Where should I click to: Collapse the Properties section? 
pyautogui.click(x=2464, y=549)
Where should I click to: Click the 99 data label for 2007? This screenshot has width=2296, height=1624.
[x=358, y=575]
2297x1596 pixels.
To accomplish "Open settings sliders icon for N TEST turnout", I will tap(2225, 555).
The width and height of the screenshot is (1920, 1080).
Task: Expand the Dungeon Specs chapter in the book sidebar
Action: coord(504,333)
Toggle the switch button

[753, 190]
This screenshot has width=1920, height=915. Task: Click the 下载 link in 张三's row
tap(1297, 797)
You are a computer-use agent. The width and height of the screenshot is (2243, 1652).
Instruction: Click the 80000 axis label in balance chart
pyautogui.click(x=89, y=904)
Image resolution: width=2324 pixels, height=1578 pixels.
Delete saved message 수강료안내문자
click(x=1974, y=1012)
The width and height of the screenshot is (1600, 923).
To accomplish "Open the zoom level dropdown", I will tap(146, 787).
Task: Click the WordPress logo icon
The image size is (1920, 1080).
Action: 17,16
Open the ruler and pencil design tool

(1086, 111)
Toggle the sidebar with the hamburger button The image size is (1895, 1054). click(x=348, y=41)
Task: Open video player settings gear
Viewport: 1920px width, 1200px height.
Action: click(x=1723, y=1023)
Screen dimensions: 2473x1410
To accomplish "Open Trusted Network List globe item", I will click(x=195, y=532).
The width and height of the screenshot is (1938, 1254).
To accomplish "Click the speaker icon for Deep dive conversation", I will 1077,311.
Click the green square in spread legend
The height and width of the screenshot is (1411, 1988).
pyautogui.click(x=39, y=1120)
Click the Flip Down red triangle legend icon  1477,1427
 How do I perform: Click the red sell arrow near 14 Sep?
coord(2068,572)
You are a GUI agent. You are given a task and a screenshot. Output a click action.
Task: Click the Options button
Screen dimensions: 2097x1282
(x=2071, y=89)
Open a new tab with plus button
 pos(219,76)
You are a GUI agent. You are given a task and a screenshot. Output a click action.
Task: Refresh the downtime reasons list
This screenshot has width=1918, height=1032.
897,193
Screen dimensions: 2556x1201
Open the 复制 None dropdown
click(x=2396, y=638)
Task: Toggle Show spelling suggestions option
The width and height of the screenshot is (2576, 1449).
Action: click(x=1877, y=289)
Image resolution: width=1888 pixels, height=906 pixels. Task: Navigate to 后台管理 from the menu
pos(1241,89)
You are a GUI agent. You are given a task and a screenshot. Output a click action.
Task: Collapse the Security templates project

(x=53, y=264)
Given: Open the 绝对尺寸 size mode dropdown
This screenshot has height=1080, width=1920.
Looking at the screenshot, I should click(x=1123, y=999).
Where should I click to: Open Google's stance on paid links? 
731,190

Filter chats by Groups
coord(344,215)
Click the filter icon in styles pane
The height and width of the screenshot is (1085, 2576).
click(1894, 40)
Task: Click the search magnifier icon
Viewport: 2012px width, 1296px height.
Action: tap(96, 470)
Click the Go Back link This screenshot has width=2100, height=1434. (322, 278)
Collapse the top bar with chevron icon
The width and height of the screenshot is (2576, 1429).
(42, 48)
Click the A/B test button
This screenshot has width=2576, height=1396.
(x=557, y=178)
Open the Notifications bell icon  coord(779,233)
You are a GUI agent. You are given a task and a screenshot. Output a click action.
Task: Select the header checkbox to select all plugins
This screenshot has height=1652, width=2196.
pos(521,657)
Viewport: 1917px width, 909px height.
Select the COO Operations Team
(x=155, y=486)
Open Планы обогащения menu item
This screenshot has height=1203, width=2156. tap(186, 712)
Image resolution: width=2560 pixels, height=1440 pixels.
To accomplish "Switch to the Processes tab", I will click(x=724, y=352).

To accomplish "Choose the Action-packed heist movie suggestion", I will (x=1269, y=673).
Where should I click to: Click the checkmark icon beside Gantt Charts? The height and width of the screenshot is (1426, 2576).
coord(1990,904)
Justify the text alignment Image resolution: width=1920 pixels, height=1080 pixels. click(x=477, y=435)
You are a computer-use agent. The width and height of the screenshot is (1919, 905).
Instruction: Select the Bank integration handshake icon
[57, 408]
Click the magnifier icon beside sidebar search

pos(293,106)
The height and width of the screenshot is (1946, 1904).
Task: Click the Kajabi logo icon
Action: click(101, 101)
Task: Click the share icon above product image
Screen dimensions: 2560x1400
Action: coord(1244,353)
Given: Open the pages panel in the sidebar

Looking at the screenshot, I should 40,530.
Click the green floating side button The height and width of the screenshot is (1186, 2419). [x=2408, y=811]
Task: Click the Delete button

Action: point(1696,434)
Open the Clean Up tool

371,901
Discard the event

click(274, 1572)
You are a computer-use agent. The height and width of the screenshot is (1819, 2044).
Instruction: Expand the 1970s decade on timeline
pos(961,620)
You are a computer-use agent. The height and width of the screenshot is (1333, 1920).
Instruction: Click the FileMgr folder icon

____

ASSIGNMENT =>
Out of the listing above, reproduce exactly the lines from the one with "This screenshot has width=1920, height=915." up to and including the one with "The width and height of the screenshot is (1938, 1254).".

OUTPUT OF THE EXERCISE =>
This screenshot has width=1920, height=915. Task: Click the 下载 link in 张三's row
tap(1297, 797)
You are a computer-use agent. The width and height of the screenshot is (2243, 1652).
Instruction: Click the 80000 axis label in balance chart
pyautogui.click(x=89, y=904)
Image resolution: width=2324 pixels, height=1578 pixels.
Delete saved message 수강료안내문자
click(x=1974, y=1012)
The width and height of the screenshot is (1600, 923).
To accomplish "Open the zoom level dropdown", I will tap(146, 787).
Task: Click the WordPress logo icon
The image size is (1920, 1080).
Action: 17,16
Open the ruler and pencil design tool

(1086, 111)
Toggle the sidebar with the hamburger button The image size is (1895, 1054). click(x=348, y=41)
Task: Open video player settings gear
Viewport: 1920px width, 1200px height.
Action: click(x=1723, y=1023)
Screen dimensions: 2473x1410
To accomplish "Open Trusted Network List globe item", I will click(x=195, y=532).
The width and height of the screenshot is (1938, 1254).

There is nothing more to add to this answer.